■ Exercise prompt
Copy out each line featuring the string "Click" from the entries beneath.

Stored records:
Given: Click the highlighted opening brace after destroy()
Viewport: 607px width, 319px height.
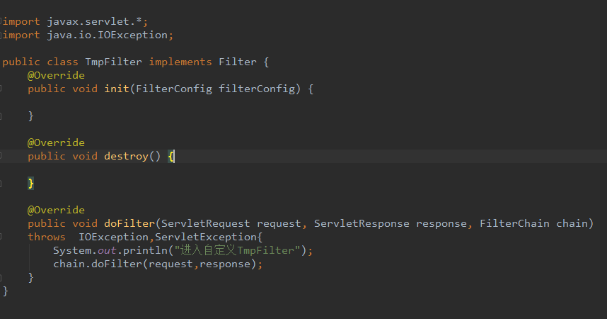Looking at the screenshot, I should [171, 156].
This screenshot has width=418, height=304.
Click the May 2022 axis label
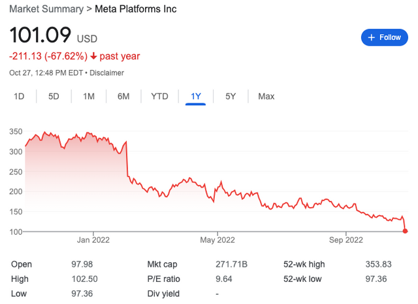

■ Response
Given: Click the highlighted opening brace after destroy()
Click the May 2022 axis label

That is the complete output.